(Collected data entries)
§

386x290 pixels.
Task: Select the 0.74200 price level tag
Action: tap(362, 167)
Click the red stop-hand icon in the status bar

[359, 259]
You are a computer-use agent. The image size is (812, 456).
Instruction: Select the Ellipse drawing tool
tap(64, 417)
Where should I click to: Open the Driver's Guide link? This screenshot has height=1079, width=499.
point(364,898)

§

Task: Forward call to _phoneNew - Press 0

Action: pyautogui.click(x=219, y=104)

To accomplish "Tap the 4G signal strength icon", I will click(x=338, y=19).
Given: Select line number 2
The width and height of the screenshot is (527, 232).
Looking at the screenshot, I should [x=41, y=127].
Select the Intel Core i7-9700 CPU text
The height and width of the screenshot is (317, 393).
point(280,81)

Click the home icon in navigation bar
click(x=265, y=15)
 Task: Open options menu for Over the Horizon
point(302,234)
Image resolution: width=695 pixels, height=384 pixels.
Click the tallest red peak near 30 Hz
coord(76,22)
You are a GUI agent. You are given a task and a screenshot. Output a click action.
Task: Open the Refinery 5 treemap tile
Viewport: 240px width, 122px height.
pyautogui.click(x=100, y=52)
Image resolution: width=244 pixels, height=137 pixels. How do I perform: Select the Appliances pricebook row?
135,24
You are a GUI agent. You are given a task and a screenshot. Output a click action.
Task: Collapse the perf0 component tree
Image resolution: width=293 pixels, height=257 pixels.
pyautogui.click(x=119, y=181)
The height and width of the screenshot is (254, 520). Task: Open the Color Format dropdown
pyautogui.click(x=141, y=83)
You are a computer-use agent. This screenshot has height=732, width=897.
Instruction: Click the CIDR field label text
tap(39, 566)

§

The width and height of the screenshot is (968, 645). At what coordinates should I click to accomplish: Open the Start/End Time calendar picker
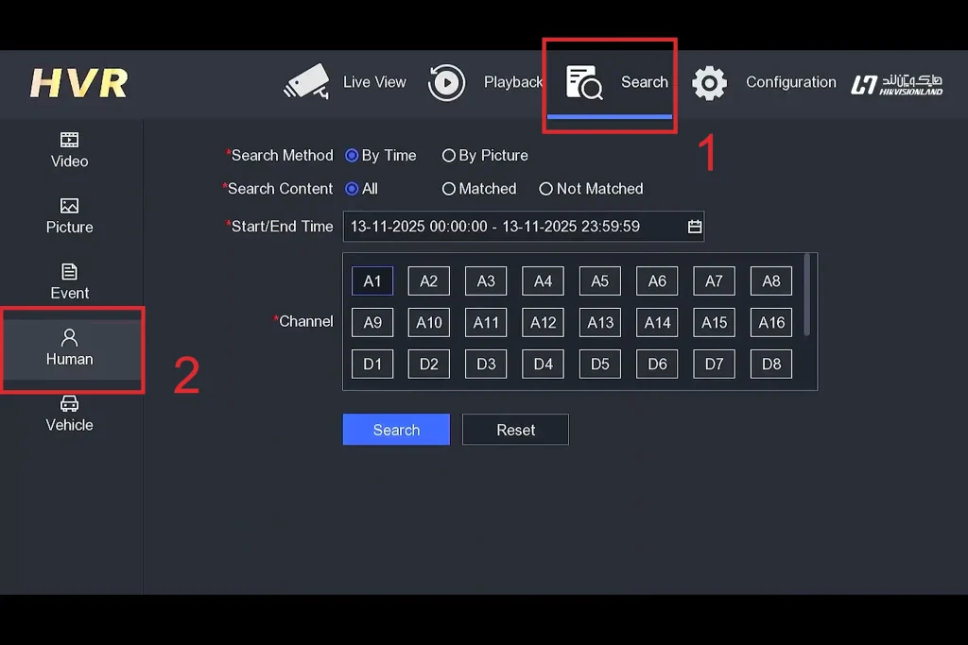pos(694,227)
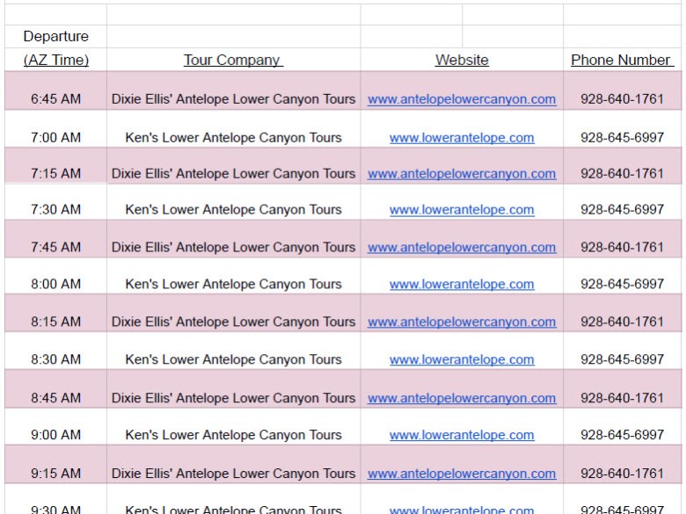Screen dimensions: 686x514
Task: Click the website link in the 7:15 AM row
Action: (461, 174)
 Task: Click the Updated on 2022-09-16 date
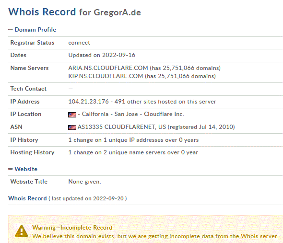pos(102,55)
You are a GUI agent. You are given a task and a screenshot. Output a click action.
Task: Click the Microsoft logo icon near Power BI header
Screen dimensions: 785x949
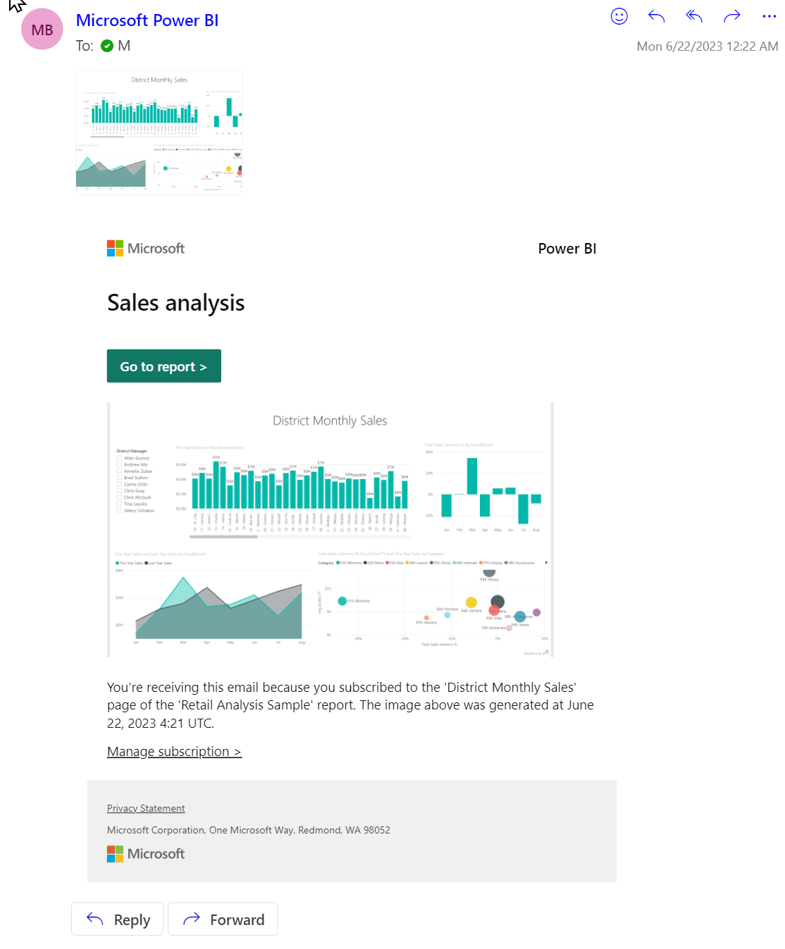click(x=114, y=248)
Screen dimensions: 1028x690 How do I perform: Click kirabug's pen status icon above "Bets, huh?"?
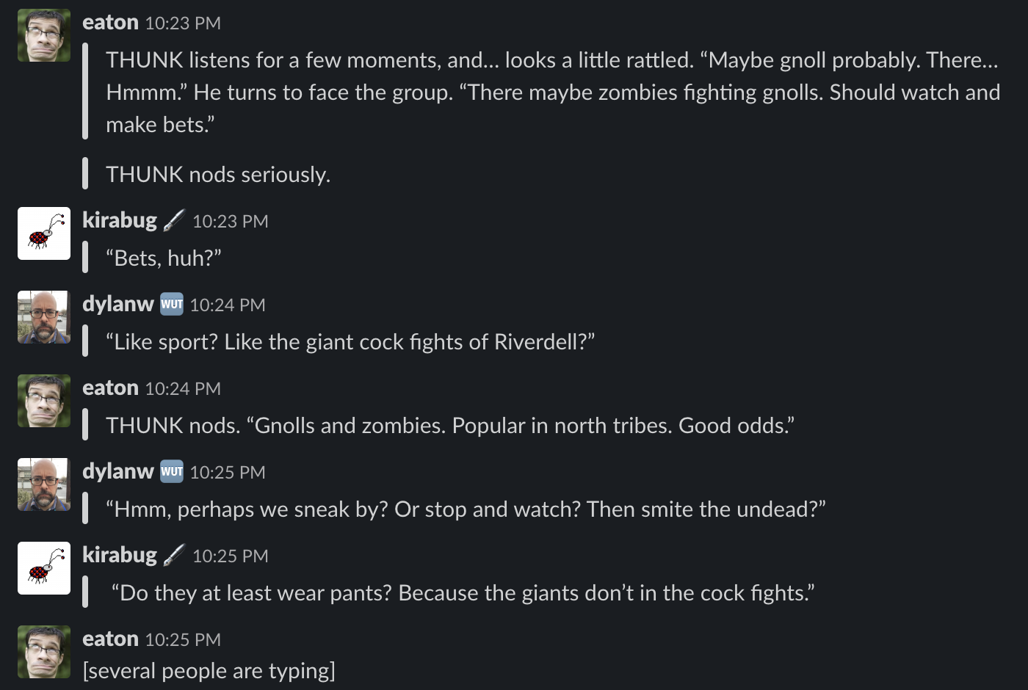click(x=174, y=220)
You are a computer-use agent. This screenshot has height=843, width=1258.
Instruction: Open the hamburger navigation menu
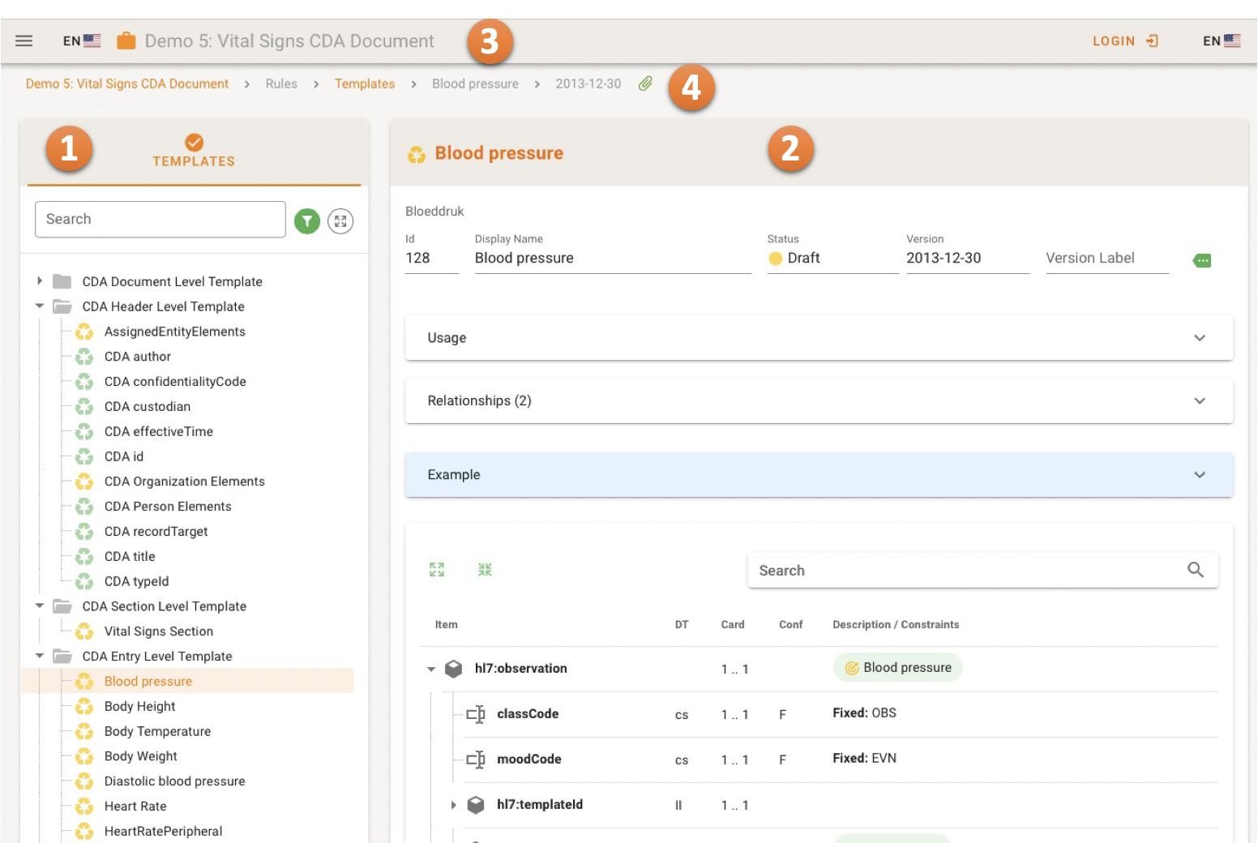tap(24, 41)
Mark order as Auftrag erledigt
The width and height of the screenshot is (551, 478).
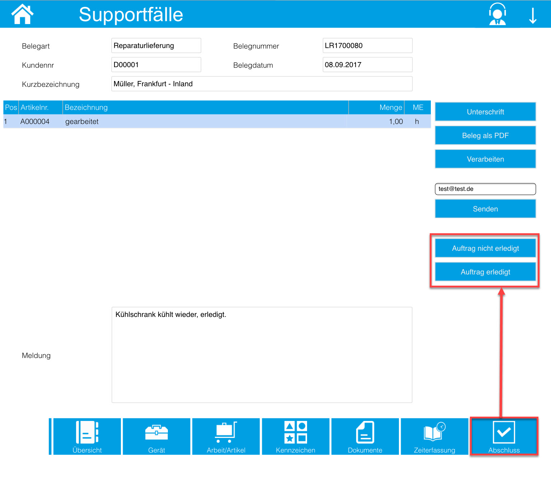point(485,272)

§

* [What to work on]
Among the entries, how many lines hold the word "computer"? Please answer with only that number.

* [Solution to this problem]
3